7. What should be considered before a tooth whitening treatment?
The SCCP opinion states:
Bottenberg (2004) points out: “Tooth bleaching is not just a simple cosmetic operation. It is important to diagnose correctly the cause of the staining or discoloration, to establish a prognosis whether the stain can be removed or not, to give the patient a complete clinical examination in order to establish other oral health problems be they related or not to the discoloration, and to counsel the patient about the best way of treating or not treating this esthetical problem.” “Before bleaching is performed, defective restorations should be replaced. All tooth and restoration surfaces must be thoroughly cleaned and adequate oral hygiene instruction are to be given to the patient.
Hydrogen peroxide has well-known irritation, in higher concentration even corrosion, potential (esp. mucus membranes). Danger of irritation in the oral cavity and gastric tract if swallowed. Mucosal irritation is commonly observed as a side effect in clinical studies and consumer complaints.
Conditions such as pre-existing tissue injury or the concurrent use of alcohol and/or tobacco while using tooth whiteners may also exacerbate their toxic effects. Hydrogen peroxide, even at concentrations as low as 3%, may be especially harmful to oral tissues if they have been previously injured (Rees and Orth, 1986). Therefore, particular care should be taken in administering bleaching agents to patients with gingivitis, periodontal disease, or pre-existing gingival lesions, and to those using alcohol and tobacco (Tipton et al., 1995). This mixed exposure may be of concern since smokers are likely candidates for tooth bleaching.

════════════════════

QUESTIONS TO ANSWER:
1. Answer these questions from the tooth whitening passage.
(a) Which restorations does Bottenberg (2004) say should be replaced before bleaching is performed?
(b) At concentrations as low as what percentage may hydrogen peroxide be especially harmful to previously injured oral tissues?
(c) Who does the passage say are likely candidates for tooth bleaching?
2. Set down the part of the tooth whitening passage from "7. What should" to "to the patient." word for word.

Dataset entries
════════════════════

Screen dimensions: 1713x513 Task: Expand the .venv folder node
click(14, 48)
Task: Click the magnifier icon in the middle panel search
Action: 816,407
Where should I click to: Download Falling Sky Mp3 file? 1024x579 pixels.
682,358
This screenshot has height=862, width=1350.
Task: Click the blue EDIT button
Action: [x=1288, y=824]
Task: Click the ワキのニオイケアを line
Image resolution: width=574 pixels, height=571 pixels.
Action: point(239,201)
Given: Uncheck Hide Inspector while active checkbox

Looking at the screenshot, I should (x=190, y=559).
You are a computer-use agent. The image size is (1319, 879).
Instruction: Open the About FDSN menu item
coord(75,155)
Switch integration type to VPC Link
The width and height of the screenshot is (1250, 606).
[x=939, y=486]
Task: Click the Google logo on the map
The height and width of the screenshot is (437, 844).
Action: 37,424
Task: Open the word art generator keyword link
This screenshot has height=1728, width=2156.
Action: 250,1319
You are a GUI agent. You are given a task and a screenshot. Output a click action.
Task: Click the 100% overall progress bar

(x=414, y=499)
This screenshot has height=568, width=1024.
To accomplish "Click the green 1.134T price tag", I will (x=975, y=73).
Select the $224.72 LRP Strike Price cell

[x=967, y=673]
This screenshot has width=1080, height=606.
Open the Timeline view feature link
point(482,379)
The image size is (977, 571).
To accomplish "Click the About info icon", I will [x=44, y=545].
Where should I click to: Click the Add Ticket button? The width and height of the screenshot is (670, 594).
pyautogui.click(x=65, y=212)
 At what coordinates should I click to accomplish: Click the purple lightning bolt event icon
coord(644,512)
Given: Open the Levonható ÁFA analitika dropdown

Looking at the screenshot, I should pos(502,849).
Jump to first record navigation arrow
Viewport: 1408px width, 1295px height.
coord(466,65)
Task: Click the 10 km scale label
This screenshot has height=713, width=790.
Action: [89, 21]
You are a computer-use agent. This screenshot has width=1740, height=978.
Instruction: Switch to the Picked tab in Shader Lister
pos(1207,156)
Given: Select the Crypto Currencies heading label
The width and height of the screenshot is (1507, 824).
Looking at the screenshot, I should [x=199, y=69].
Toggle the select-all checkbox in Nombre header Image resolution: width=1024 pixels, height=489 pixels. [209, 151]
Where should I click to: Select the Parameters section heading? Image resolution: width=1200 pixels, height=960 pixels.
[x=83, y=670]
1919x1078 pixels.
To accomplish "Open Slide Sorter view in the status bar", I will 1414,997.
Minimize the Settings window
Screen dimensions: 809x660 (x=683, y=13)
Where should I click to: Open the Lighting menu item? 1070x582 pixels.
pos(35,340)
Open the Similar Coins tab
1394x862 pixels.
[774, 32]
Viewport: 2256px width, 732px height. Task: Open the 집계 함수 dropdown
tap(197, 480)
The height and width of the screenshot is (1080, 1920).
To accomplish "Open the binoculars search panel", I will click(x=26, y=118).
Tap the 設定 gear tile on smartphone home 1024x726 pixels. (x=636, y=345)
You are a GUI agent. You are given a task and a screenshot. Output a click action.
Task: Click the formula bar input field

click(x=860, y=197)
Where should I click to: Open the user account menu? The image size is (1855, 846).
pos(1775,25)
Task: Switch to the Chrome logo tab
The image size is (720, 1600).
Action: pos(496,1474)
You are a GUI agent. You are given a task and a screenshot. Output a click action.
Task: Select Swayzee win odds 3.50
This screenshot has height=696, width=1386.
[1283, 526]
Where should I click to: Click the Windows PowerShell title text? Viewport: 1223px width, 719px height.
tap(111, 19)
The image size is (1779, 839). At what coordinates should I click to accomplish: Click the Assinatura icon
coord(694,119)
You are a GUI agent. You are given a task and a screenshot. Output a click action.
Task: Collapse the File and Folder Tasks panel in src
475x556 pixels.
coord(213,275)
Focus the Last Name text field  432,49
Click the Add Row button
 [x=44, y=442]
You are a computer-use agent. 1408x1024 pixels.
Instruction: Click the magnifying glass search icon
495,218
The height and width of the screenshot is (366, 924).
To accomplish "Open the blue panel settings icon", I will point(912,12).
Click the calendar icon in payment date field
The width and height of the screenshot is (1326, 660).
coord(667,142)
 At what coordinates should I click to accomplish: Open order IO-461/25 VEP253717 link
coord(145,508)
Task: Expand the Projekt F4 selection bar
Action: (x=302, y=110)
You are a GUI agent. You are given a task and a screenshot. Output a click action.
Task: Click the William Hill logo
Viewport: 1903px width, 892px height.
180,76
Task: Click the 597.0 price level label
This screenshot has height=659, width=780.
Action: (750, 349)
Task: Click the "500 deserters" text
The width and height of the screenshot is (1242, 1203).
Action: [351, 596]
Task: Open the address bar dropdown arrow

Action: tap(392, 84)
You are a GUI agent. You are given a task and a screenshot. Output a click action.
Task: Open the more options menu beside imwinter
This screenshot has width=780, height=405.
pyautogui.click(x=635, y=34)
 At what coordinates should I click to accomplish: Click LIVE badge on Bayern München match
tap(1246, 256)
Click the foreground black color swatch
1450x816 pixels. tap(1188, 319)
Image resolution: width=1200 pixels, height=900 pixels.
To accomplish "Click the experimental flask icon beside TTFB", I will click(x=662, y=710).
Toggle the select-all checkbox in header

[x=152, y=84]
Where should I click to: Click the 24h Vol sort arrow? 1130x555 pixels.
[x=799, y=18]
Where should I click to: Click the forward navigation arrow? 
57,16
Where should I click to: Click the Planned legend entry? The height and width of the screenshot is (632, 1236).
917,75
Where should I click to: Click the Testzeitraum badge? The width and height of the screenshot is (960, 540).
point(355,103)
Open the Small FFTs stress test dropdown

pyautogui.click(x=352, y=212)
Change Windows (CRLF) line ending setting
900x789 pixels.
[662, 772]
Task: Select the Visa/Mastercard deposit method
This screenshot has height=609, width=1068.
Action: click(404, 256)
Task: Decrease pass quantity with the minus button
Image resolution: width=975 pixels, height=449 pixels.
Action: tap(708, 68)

════════════════════

YOUR WRITTEN ANSWERS:
1.
(a) Defective restorations
(b) 3%
(c) Smokers

2.
7. What should be considered before a tooth whitening treatment?
The SCCP opinion states:
Bottenberg (2004) points out: “Tooth bleaching is not just a simple cosmetic operation. It is important to diagnose correctly the cause of the staining or discoloration, to establish a prognosis whether the stain can be removed or not, to give the patient a complete clinical examination in order to establish other oral health problems be they related or not to the discoloration, and to counsel the patient about the best way of treating or not treating this esthetical problem.” “Before bleaching is performed, defective restorations should be replaced. All tooth and restoration surfaces must be thoroughly cleaned and adequate oral hygiene instruction are to be given to the patient.